Kau pernah membunuh? Pastinya sasaran yang berhasil kau jatuhkan dengan kedua tanganmu adalah sekumpulan nyamuk-nyamuk kecil yang kau anggap berdosa di bawah kolong kasurmu. Lantas bagaimana mereka bisa hidup tanpa darahmu? Ah, Tuhan sudah perkirakan bahwa seluruh darahmu takkan muat jika berpindah tempat dalam perut nyamuk itu. Buktinya kau masih hidup bukan?
Aku juga akan lakukan hal yang sama sepertimu. Membunuh seekor nyamuk. Nyamuk ini sangat hebat kata orang. Tentunya tidaklah sama dengan nyamuk pada kolong kasurmu. Perutnya sungguh buncit. Mukanya menjijikkan. Brewoknya apalagi. Yang menarik hanyalah kantongnya, tempat dimana ia biasa hamburkan uang. Sejenis orang kaya, tapi bagiku ia hanyalah seekor nyamuk yang layak mati. Di tanganku.
Dendam?
Kau salah besar jika menyangkaku mendendamnya. Aku tak pernah berbicara, bertatap muka atau turut mencicipi uangnya. Aku tak pernah mengenalnya.
Heran? Akan kuberi tahu jika kau ingin hilangkan heranmu.
Aku dibayar untuk hal ini. Membunuh!
Dan mengenai harga untuk setiap nyamuk yang aku habisi, tanyakan saja pada Cloudy, istriku.
Tentang Cloudy, dia adalah satu-satunya wanita yang sangat berarti dalam hidupku. Cloudy sanggup menerimaku, tak seperti ibuku. Aku dibuangnya begitu saja setelah ibu menghabisi nyawa ayah di depan mataku, demi cintanya pada lelaki keduanya. Kau tahu artinya itu? Ibu tak pernah mencintaiku dan ayah.

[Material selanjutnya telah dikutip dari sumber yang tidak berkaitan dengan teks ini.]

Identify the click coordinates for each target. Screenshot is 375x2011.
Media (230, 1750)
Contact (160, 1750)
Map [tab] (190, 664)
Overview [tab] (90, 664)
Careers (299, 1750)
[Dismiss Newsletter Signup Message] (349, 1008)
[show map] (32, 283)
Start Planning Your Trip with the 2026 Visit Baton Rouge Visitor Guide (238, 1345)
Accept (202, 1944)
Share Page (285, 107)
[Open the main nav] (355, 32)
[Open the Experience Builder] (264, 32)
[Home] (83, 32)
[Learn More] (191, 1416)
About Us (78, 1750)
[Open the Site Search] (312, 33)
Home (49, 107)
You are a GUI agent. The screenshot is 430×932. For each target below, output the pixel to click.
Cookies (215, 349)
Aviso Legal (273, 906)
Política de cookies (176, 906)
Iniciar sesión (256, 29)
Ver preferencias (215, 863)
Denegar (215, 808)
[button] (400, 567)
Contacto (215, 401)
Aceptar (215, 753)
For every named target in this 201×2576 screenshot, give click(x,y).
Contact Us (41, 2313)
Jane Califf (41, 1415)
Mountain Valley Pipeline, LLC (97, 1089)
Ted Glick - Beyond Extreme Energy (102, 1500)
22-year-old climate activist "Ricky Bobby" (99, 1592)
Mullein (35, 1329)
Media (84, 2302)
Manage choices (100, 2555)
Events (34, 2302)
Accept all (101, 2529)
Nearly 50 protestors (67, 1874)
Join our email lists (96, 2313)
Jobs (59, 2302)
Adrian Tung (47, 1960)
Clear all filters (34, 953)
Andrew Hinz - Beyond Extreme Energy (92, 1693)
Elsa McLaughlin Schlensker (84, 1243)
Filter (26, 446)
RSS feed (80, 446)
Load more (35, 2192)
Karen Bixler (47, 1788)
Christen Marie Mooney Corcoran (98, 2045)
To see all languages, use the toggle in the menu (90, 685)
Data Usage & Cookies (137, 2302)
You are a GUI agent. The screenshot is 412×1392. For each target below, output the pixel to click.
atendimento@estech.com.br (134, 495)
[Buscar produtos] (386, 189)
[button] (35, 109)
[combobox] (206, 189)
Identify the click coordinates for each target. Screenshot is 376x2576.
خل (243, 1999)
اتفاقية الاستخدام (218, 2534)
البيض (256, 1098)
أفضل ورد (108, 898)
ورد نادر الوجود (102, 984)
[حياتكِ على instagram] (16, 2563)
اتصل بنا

Aku berjanji akan menjadi malaikat maut bagi ibu dan lelaki racun itu. Ibu seperti ular. Setelah asyik menari-nari pada tubuh ayahku, ia memagutnya. Mengeluarkan bisanya hingga membuat ayah mati. Dasar wanita ular!
Keinginanku hanya sekadar cita-cita, sebab seorang pria telah mengakhiri hidup mereka berdua. Sang pencabut nyawa! Dialah Demon, yang menjadikanku anaknya! Hidupku tak serumit yang kau kira, selebihnya otakmulah yang mirip benang kusut.